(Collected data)
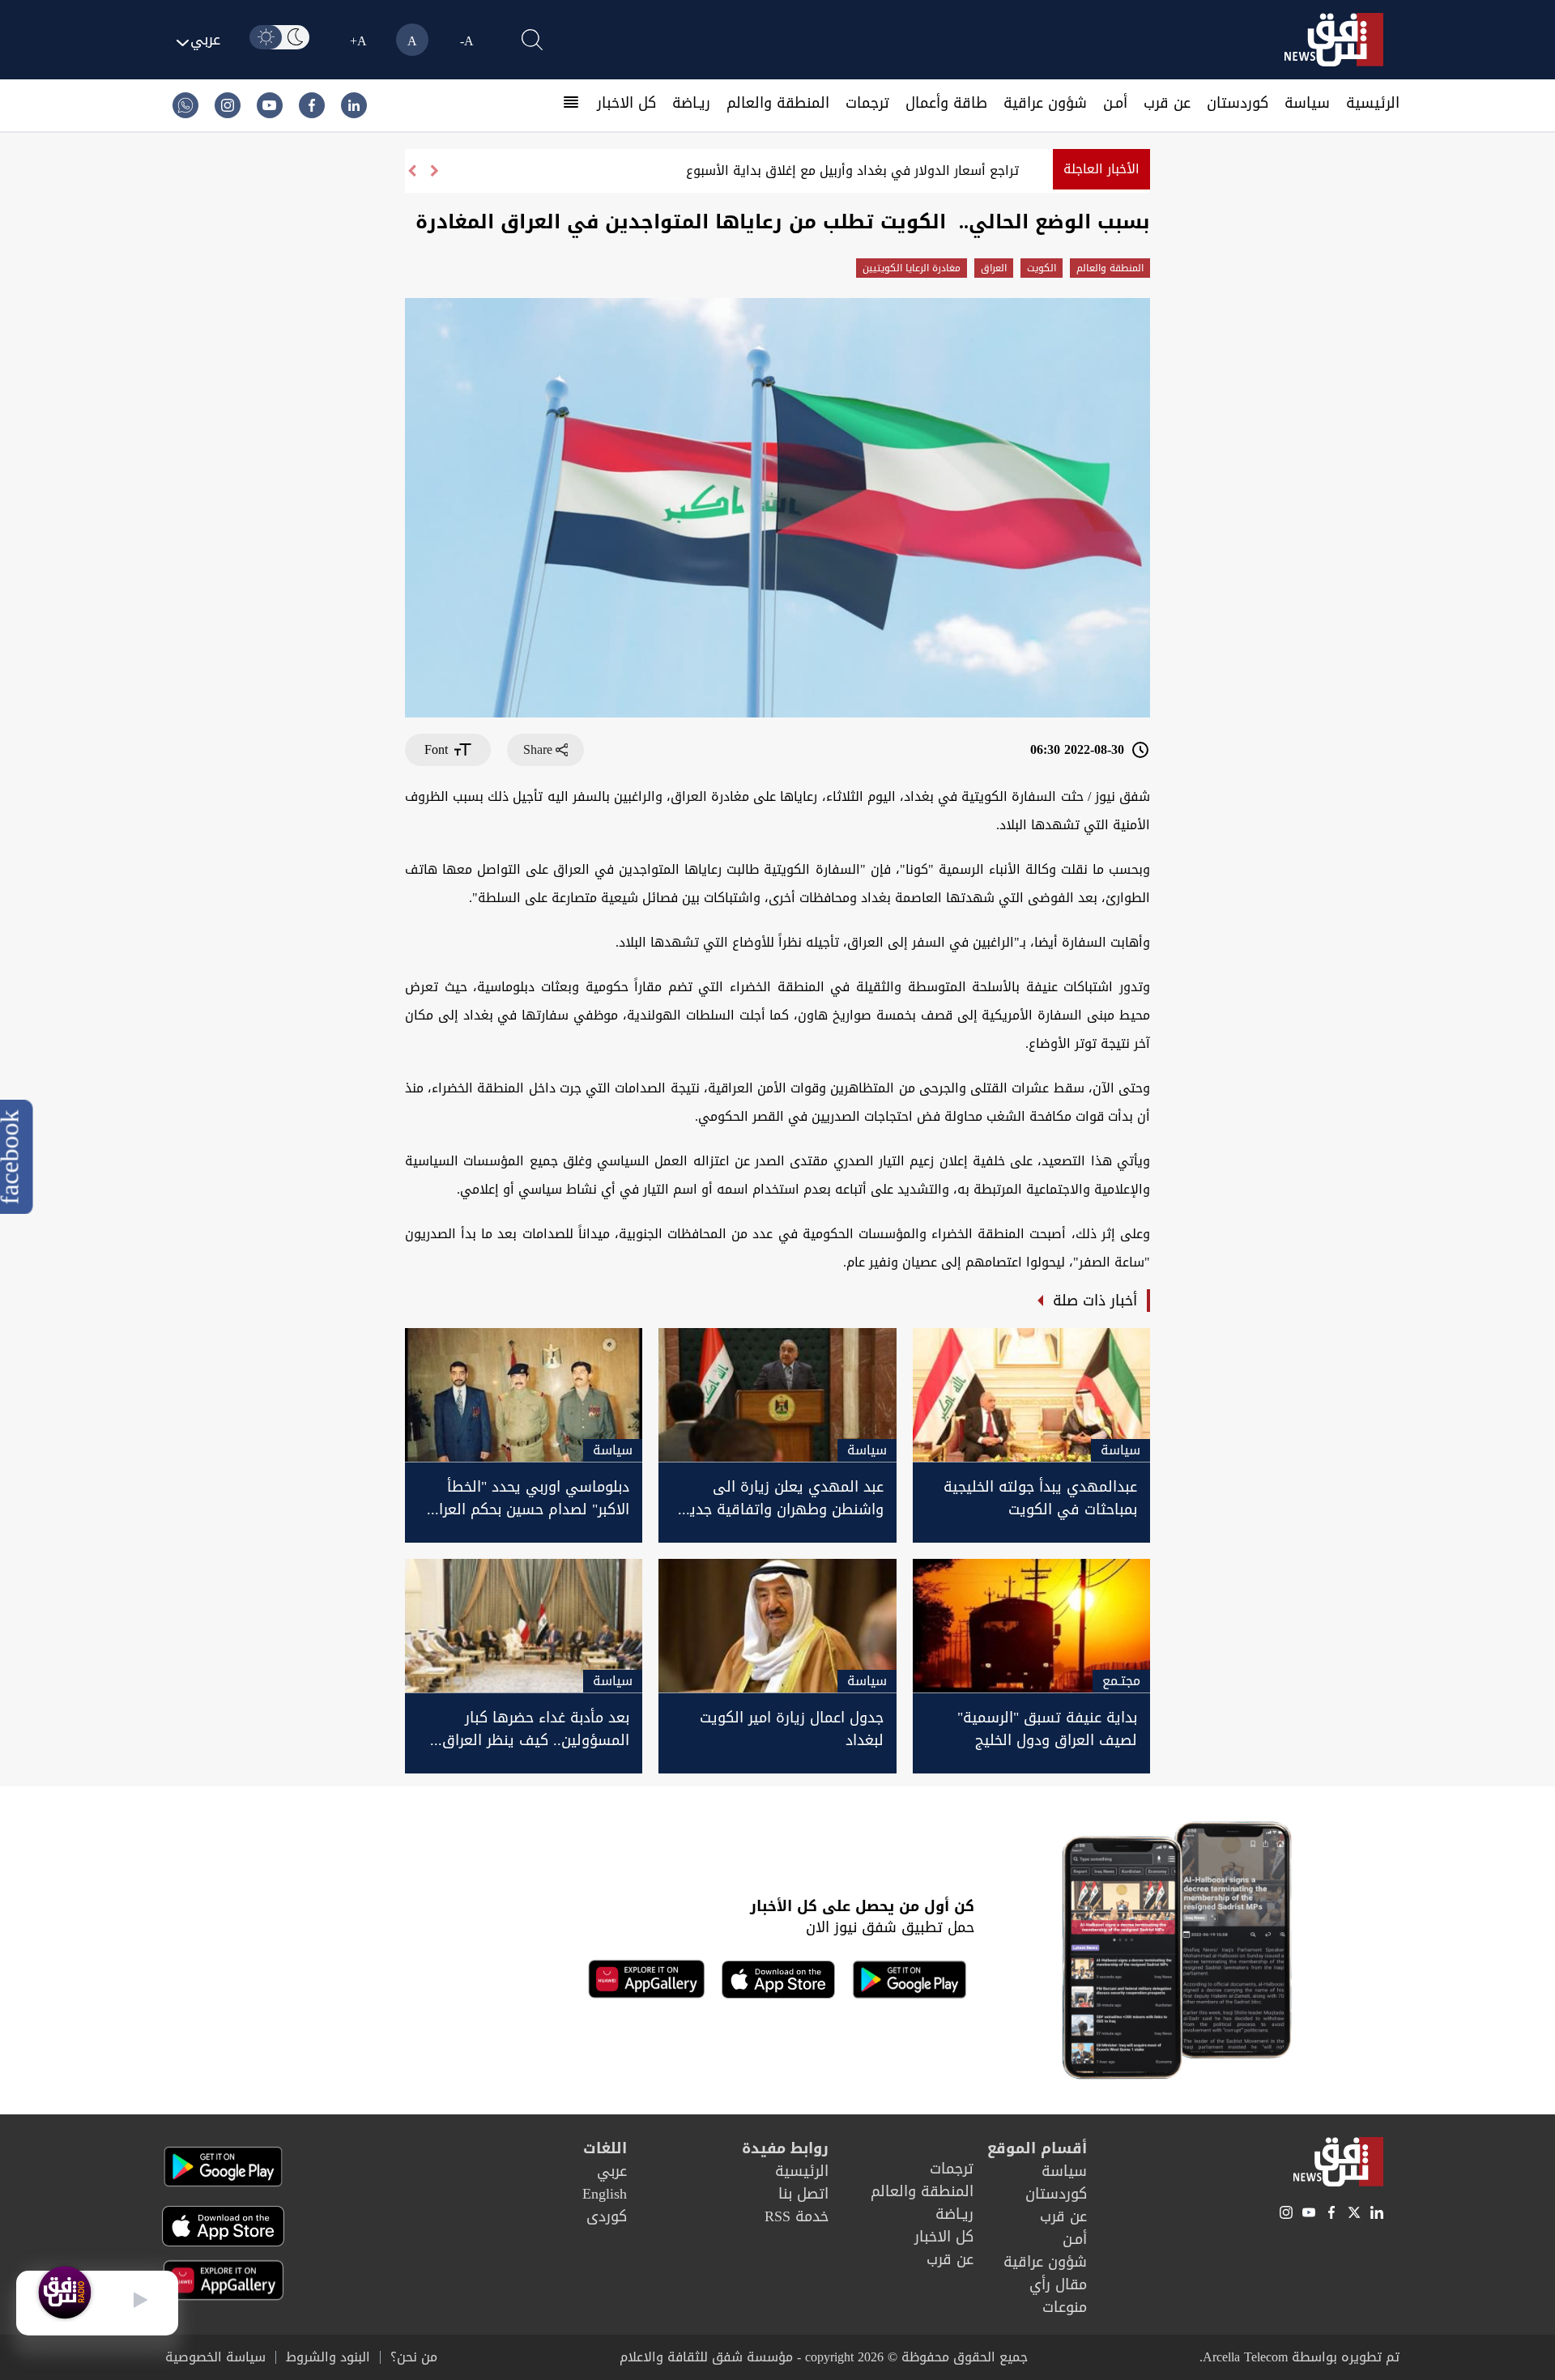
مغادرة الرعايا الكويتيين (912, 268)
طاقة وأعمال (946, 103)
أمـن (1115, 103)
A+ (358, 40)
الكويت (1041, 268)
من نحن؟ (413, 2357)
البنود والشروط (328, 2357)
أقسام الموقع (1037, 2148)
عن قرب (1167, 103)
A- (467, 40)
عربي (612, 2171)
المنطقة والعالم (777, 103)
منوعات (1064, 2307)
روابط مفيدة (785, 2148)
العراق (994, 268)
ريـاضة (691, 103)
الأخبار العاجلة (1101, 168)
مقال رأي (1058, 2284)
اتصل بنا (803, 2194)
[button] (411, 171)
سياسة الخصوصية (215, 2357)
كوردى (606, 2216)
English (604, 2194)
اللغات (605, 2148)
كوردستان (1237, 103)
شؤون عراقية (1045, 103)
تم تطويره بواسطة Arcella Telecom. (1299, 2356)
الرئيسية (1373, 103)
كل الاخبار (626, 103)
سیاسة (1307, 103)
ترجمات (867, 103)
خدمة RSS (797, 2216)
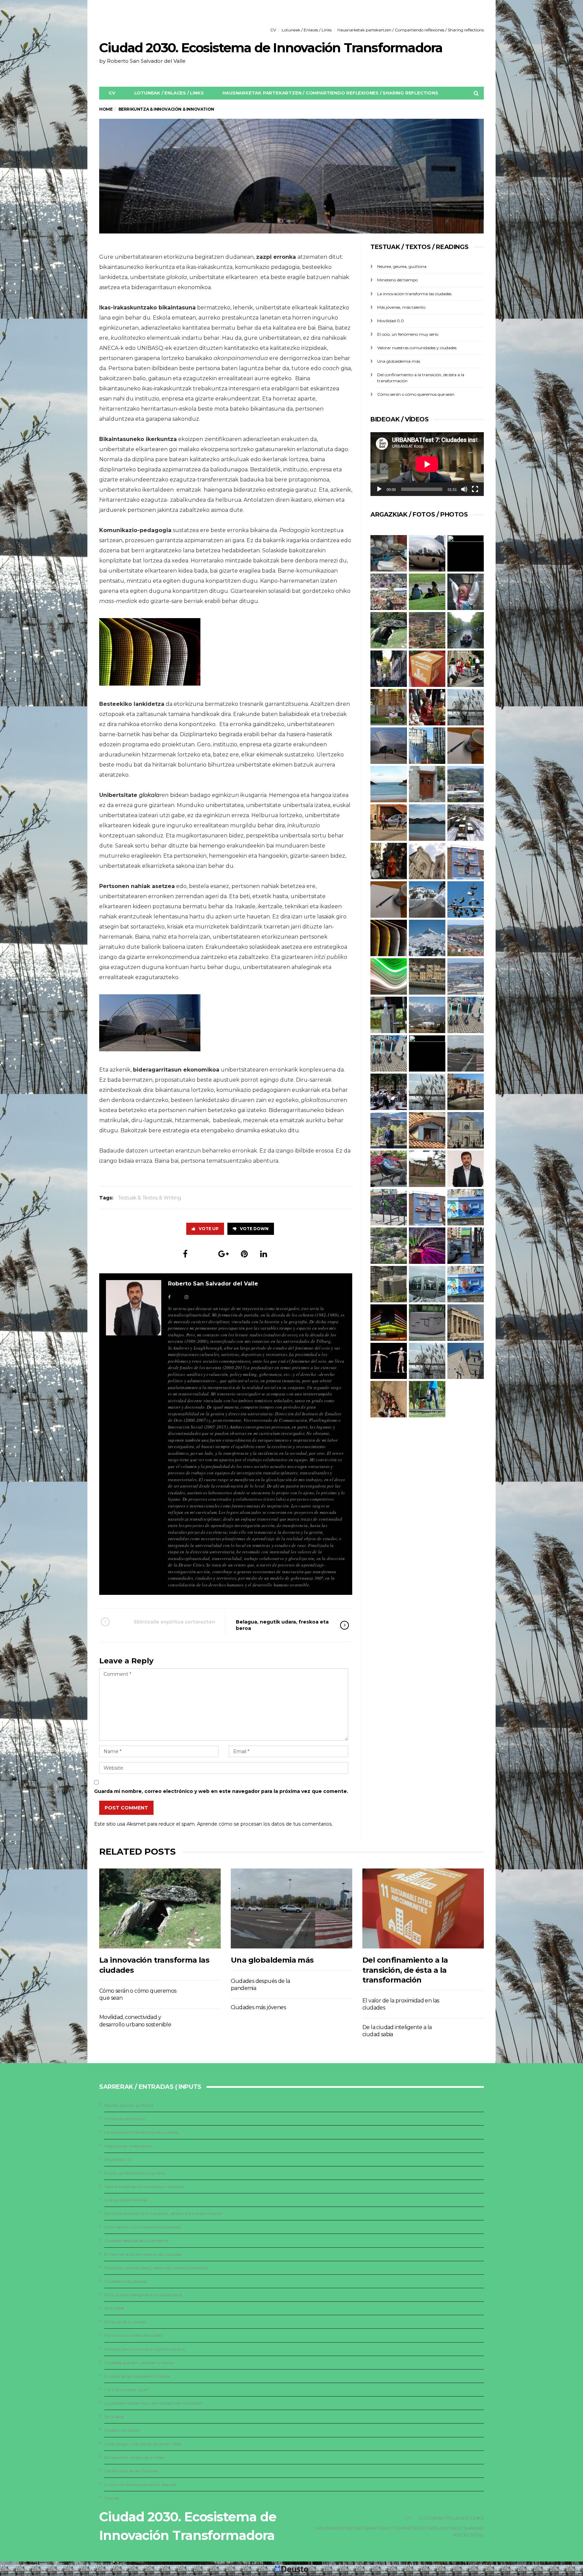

• Exercise brief:
Lines from the one with "منوعات (1064, 2307)" through the final line of the records are the whole answer; print them exactly, minus any pictures.

• Final answer:
منوعات (1064, 2307)
روابط مفيدة (785, 2148)
العراق (994, 268)
ريـاضة (691, 103)
الأخبار العاجلة (1101, 168)
مقال رأي (1058, 2284)
اتصل بنا (803, 2194)
[button] (411, 171)
سياسة الخصوصية (215, 2357)
كوردى (606, 2216)
English (604, 2194)
اللغات (605, 2148)
كوردستان (1237, 103)
شؤون عراقية (1045, 103)
تم تطويره بواسطة Arcella Telecom. (1299, 2356)
الرئيسية (1373, 103)
كل الاخبار (626, 103)
سیاسة (1307, 103)
ترجمات (867, 103)
خدمة RSS (797, 2216)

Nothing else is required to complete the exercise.